Es una especie de estancamiento en la nostalgia, en el abrigo de tiempos que la persona consideró mejores o en los que no acaecían aún «fatalidades» en su contra, y que a fin de cuentas no sirve para confortar, sino que duele cada vez que se acude a ella, porque no deja seguir adelante, lastra a quien la convoca, como si se tratara de un grillete espiritual.

Quiero decirte que es muy bello refugiarse en ciertas zonas de nuestro pasado pero para recordar o para aprender, nunca para quedarse allí y culpar a los demás, al destino o a Dios, de no darnos lo que esperábamos y así hacernos de una coartada para justificar una actitud actual desagradablemente tóxica.

Sentir que el mundo nos debe algo, que Dios nos castiga o que se ha planeado una conspiración en nuestra contra y por eso nos sucede lo que nos sucede, es la forma de vivir de muchos.


Ser víctima es la postura más fácil, ya que no te pide que tomes ninguna responsabilidad y, por lo tanto, se antoja un hábito tremendamente cómodo.

Sin embargo, al ser una postura pasiva, tampoco te mueve hacia ningún lado, solo te mantiene en ese círculo vicioso interminable de búsqueda de culpables o explicaciones, apelando siempre al pasado con mentalidad acusatoria y sin duda rencorosa, aunque no haya culpables reales. Desde luego que los resultados no son nada agradables ni positivos.

Quienes asumen el papel de víctimas buscan en otros lo que ellos mismos no han podido solucionar. Creen que sus padres y sus infancias difíciles son los causantes de sus desgracias del presente, o sus exparejas son las responsables de que ellos no logren encontrar el amor, o sus jefes odiosos que no valoran el increíble trabajo que realizan.

Es autocompasión, en muchos casos válida pero mal entendida, porque al sentir lástima por ellos mismos buscan protagonismo y aceptación del exterior, cuando el principal rechazo radica en su interior.

La paradoja es que esa compañía y atención que busca la persona que vive con este hábito suele llegar, pero de manera momentánea, porque al ser una actitud tóxica los demás tarde o temprano, al darse cuenta de ello, se alejan con justificada razón.

Puede parecer un hábito más ajeno de lo que realmente es. La verdad es que es algo con lo que también nos topamos a diario en situaciones muy típicas.

# ORDEN DE TRABAJO 1
Según el fragmento sobre el victimismo, ¿a quiénes responsabilizan quienes asumen el papel de víctimas de que no logren encontrar el amor?
# ORDEN DE TRABAJO 2
Indica si cada afirmación concuerda con el fragmento sobre el victimismo. Responde sí o no y cita las palabras del fragmento que lo deciden.
(a) Refugiarse en ciertas zonas del pasado puede ser valioso si es para recordar o aprender.
(b) La compañía y atención que busca quien vive con este hábito nunca llega.
(c) Ser víctima es una postura activa.
# ORDEN DE TRABAJO 3
Explica por qué, según el fragmento sobre el victimismo, ser víctima resulta un hábito tan cómodo.
Las filas no hacen falta para resolver nada de lo que se pide.

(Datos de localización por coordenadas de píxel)
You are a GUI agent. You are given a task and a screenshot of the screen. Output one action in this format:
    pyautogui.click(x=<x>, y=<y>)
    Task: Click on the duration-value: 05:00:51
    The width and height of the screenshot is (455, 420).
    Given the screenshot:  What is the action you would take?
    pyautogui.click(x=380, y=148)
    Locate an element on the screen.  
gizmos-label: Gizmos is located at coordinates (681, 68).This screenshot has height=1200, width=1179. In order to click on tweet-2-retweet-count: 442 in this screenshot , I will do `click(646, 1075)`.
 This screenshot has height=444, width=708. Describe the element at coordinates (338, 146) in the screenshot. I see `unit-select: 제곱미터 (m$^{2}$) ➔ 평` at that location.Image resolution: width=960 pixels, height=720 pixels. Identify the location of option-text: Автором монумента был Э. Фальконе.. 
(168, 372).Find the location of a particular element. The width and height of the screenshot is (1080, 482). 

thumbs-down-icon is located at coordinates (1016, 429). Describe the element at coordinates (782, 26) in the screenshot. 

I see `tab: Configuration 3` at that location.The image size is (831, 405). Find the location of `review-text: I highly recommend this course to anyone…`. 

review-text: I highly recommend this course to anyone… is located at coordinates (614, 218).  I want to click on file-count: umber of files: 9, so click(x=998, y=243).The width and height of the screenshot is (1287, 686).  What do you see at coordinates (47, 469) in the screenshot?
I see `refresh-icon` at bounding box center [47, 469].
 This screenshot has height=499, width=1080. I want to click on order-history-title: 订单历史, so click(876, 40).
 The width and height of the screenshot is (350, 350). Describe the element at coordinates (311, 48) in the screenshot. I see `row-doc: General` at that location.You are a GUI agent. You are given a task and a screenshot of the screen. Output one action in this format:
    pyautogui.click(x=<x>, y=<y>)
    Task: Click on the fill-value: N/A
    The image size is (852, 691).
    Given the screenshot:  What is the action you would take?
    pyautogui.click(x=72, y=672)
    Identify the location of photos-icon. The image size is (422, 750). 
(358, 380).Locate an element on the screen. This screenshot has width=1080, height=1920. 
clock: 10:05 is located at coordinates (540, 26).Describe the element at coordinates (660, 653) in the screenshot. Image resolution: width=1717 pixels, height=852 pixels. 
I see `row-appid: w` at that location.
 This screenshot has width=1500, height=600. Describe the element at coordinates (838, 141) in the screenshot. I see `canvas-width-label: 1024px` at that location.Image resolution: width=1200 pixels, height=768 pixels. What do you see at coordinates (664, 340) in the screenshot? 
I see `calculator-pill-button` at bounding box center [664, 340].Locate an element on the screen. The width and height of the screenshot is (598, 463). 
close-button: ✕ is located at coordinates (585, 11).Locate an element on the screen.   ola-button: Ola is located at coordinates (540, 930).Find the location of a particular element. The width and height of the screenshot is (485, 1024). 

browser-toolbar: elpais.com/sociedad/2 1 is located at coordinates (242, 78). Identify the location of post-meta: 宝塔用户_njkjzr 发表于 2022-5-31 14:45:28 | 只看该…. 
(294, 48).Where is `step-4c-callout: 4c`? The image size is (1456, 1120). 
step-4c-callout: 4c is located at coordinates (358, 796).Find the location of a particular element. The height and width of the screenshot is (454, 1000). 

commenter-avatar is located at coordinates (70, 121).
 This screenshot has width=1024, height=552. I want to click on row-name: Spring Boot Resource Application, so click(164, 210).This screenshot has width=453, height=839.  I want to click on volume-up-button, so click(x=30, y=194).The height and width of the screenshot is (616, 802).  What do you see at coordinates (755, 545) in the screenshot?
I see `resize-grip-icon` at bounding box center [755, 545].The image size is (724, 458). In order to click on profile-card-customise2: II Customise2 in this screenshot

# RESPUESTA ESPERADA 1
A sus exparejas.

# RESPUESTA ESPERADA 2
(a) Sí: «es muy bello refugiarse en ciertas zonas de nuestro pasado pero para recordar o para aprender».
(b) No: «suele llegar, pero de manera momentánea».
(c) No: «al ser una postura pasiva, tampoco te mueve hacia ningún lado».

# RESPUESTA ESPERADA 3
Ser víctima es la postura más fácil porque no exige asumir ninguna responsabilidad. Por eso se antoja un hábito tremendamente cómodo.